> _Work instructions_:
Search the entries below for "list", and copy each line where it appears.

***** Data under study

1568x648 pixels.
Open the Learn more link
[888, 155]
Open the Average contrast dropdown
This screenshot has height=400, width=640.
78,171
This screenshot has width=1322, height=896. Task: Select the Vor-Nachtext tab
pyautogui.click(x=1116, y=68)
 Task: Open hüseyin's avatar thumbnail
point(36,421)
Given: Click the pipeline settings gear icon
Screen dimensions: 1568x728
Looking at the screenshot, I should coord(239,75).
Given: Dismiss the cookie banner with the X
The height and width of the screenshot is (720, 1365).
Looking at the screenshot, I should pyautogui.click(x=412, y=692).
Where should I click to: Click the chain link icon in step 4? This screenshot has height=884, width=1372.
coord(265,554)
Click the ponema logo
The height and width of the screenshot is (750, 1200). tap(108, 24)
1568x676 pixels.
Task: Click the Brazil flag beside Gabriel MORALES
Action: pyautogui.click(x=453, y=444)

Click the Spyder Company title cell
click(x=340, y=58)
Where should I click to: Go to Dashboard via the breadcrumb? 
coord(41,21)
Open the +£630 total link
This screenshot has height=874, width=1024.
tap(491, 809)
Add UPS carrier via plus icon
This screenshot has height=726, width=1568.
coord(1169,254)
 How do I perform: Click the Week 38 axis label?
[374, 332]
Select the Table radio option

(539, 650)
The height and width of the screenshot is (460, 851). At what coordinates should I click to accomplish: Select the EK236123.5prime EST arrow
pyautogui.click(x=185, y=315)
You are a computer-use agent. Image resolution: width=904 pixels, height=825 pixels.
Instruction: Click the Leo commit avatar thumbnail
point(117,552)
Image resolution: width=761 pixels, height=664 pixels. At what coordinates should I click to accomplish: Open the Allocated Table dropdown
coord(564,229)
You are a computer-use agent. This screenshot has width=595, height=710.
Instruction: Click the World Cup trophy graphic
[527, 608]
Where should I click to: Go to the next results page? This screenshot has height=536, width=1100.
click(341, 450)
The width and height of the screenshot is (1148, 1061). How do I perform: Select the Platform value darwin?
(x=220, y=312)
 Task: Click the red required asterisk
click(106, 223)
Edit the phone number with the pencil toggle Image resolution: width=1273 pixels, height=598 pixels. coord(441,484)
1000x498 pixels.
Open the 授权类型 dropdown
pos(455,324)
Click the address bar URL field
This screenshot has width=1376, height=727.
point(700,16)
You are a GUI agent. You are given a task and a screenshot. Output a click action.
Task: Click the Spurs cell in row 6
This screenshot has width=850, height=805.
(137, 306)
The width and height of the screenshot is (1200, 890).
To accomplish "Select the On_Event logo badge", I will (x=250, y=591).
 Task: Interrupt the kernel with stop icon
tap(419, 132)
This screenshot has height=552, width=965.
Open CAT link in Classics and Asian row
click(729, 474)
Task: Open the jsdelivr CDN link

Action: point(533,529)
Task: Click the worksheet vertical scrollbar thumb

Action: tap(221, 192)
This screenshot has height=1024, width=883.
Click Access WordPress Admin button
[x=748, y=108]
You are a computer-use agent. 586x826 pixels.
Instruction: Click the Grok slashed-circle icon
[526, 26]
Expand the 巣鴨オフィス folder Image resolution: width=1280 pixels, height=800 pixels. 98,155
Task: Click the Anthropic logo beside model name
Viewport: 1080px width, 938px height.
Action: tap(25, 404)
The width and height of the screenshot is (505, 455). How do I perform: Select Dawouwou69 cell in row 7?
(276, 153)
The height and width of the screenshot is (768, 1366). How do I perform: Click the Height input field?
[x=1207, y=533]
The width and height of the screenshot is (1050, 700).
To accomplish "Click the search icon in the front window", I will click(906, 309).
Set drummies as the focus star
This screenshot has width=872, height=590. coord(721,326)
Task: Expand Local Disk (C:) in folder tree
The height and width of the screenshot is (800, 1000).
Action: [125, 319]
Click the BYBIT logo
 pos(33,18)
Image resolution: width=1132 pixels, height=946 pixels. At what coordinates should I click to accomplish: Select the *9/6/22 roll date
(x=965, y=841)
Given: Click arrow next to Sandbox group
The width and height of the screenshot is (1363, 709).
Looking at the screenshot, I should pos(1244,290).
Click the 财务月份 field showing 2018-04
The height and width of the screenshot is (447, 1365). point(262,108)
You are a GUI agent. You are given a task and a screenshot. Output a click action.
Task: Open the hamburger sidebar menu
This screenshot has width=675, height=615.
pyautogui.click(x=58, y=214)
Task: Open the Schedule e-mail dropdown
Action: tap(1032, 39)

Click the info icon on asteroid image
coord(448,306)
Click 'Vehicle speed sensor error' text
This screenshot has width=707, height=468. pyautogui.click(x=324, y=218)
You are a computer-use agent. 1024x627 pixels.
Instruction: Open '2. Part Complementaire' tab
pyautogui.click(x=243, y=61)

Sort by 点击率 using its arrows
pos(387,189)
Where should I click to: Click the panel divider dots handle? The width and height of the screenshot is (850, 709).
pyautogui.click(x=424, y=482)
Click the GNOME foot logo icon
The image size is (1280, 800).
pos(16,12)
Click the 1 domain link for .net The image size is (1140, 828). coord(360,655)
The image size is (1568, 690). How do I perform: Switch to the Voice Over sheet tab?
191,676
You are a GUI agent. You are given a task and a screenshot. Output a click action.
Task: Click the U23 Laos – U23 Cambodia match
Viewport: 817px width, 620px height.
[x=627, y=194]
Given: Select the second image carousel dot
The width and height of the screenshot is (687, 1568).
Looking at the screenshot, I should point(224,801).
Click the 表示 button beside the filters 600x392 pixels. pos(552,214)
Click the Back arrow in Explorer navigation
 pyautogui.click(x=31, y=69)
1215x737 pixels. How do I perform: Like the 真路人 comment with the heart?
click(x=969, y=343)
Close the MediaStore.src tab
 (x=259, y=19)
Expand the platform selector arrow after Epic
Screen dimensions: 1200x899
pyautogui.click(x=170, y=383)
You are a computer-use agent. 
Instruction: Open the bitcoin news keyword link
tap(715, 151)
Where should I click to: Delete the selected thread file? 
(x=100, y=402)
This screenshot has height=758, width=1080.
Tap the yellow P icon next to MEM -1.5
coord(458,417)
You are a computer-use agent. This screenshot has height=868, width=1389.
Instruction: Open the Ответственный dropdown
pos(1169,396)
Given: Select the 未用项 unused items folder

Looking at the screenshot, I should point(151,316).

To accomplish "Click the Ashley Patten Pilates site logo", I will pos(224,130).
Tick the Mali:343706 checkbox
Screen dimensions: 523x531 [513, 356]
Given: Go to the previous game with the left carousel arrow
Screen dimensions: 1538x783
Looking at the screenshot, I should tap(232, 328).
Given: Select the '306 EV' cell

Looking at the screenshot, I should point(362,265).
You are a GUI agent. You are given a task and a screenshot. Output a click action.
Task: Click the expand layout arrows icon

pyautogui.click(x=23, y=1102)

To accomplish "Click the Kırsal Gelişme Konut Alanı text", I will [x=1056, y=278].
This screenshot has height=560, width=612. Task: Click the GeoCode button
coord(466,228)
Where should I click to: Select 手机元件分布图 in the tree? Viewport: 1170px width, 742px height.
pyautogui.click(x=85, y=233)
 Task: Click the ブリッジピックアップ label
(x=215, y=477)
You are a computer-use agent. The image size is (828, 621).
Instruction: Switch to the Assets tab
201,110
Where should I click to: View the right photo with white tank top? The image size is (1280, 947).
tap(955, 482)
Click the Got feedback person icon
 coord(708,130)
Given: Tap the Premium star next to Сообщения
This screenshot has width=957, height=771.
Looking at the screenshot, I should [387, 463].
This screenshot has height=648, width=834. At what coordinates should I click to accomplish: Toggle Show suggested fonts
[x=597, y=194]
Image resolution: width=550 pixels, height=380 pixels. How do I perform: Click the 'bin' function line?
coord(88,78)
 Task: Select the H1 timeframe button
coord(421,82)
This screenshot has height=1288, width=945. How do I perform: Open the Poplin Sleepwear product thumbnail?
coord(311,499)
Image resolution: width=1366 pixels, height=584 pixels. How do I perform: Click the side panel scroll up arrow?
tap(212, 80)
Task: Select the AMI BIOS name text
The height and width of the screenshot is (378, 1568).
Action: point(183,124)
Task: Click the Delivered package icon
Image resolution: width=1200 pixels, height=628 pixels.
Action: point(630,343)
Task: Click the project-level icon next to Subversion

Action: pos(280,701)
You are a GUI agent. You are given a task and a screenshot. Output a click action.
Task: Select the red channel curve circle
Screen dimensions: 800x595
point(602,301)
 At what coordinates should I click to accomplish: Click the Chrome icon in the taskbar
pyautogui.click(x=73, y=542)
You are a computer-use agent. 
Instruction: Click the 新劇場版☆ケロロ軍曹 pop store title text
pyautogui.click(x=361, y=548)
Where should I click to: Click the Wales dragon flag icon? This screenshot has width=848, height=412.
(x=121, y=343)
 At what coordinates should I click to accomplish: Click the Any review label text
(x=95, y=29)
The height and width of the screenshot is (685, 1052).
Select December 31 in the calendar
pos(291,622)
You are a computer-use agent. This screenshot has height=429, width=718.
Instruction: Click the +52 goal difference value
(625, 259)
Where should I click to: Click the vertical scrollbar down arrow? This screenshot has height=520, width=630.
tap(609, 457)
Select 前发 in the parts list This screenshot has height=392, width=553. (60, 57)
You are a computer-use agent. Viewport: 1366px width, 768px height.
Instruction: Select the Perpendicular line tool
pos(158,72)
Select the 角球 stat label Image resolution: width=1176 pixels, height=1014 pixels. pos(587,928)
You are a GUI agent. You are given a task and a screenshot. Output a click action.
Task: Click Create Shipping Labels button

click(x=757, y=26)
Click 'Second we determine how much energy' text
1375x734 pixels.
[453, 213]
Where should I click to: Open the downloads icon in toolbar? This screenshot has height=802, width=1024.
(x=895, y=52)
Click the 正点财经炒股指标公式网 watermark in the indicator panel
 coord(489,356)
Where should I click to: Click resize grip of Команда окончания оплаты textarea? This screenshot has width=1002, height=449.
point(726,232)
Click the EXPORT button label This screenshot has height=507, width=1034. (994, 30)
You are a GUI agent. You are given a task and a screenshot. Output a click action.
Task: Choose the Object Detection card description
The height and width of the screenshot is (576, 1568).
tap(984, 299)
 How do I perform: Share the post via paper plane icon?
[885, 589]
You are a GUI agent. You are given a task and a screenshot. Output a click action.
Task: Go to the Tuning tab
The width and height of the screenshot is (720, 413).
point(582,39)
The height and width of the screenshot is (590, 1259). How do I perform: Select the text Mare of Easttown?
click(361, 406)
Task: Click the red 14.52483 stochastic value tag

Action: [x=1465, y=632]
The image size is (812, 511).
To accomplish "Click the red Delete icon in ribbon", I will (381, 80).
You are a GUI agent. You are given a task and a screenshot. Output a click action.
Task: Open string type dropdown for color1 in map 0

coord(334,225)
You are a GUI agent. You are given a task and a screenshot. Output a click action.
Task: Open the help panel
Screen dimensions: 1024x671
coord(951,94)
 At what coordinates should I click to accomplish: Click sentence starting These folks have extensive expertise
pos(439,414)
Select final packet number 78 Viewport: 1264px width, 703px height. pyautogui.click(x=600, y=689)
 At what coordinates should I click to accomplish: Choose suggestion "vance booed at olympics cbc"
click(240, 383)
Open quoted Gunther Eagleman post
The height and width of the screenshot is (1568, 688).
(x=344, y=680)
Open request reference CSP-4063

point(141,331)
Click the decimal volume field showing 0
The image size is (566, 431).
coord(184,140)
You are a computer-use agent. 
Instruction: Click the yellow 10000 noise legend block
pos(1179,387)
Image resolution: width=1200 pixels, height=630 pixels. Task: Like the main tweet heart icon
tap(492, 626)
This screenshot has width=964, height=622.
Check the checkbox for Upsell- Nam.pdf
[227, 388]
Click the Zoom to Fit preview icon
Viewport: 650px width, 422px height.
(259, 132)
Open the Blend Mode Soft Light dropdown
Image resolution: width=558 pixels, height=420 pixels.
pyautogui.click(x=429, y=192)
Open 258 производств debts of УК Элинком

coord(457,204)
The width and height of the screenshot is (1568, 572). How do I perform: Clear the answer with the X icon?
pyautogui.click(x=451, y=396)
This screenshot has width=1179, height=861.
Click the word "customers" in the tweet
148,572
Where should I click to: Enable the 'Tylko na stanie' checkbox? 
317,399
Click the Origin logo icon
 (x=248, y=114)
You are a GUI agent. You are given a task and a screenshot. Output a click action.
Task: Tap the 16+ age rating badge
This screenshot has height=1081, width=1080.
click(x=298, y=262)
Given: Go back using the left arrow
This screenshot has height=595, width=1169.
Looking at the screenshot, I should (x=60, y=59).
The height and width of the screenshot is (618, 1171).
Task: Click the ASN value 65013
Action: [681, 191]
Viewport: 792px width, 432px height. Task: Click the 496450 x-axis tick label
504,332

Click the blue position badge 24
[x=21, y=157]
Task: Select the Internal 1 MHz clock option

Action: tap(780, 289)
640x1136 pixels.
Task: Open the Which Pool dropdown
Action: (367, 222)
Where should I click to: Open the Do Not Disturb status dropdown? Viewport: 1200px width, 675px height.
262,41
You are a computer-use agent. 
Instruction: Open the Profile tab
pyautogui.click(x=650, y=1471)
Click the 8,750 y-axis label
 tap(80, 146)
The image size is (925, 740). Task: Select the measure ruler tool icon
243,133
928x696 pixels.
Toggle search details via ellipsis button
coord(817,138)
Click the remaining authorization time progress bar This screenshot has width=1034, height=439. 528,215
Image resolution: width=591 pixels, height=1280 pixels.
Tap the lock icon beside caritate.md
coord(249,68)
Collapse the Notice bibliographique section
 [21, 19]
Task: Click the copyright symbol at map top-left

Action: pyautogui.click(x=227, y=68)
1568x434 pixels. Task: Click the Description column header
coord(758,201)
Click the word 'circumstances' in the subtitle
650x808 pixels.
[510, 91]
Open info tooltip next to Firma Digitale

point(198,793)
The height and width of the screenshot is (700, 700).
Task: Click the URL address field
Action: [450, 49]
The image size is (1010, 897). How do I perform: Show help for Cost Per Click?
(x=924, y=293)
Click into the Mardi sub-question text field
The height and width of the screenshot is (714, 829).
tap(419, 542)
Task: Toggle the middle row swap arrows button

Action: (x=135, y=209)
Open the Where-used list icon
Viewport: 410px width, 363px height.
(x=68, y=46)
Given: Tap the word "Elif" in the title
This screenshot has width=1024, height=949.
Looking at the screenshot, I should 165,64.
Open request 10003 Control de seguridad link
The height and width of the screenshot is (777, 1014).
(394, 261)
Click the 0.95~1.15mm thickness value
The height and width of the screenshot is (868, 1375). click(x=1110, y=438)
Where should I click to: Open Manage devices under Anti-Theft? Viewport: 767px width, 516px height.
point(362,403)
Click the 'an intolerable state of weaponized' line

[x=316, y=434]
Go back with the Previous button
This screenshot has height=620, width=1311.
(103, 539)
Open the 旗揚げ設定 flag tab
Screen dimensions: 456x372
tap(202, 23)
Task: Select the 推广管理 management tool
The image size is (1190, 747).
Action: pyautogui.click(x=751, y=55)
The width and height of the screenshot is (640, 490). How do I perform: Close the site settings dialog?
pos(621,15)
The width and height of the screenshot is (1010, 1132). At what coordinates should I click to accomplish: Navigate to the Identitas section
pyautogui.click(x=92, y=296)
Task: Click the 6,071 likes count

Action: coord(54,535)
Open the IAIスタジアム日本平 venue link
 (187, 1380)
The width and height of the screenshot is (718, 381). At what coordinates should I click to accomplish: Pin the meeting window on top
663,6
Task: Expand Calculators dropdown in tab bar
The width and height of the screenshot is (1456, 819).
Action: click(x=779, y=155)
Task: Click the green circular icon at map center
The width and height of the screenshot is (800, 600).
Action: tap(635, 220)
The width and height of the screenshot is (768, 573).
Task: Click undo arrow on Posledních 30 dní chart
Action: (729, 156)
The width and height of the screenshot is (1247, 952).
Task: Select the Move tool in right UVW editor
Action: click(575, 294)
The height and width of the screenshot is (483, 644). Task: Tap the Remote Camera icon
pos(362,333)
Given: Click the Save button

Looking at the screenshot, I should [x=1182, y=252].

**********

> _Solved exercise_:
Select 前发 in the parts list This screenshot has height=392, width=553. (60, 57)
Open the Where-used list icon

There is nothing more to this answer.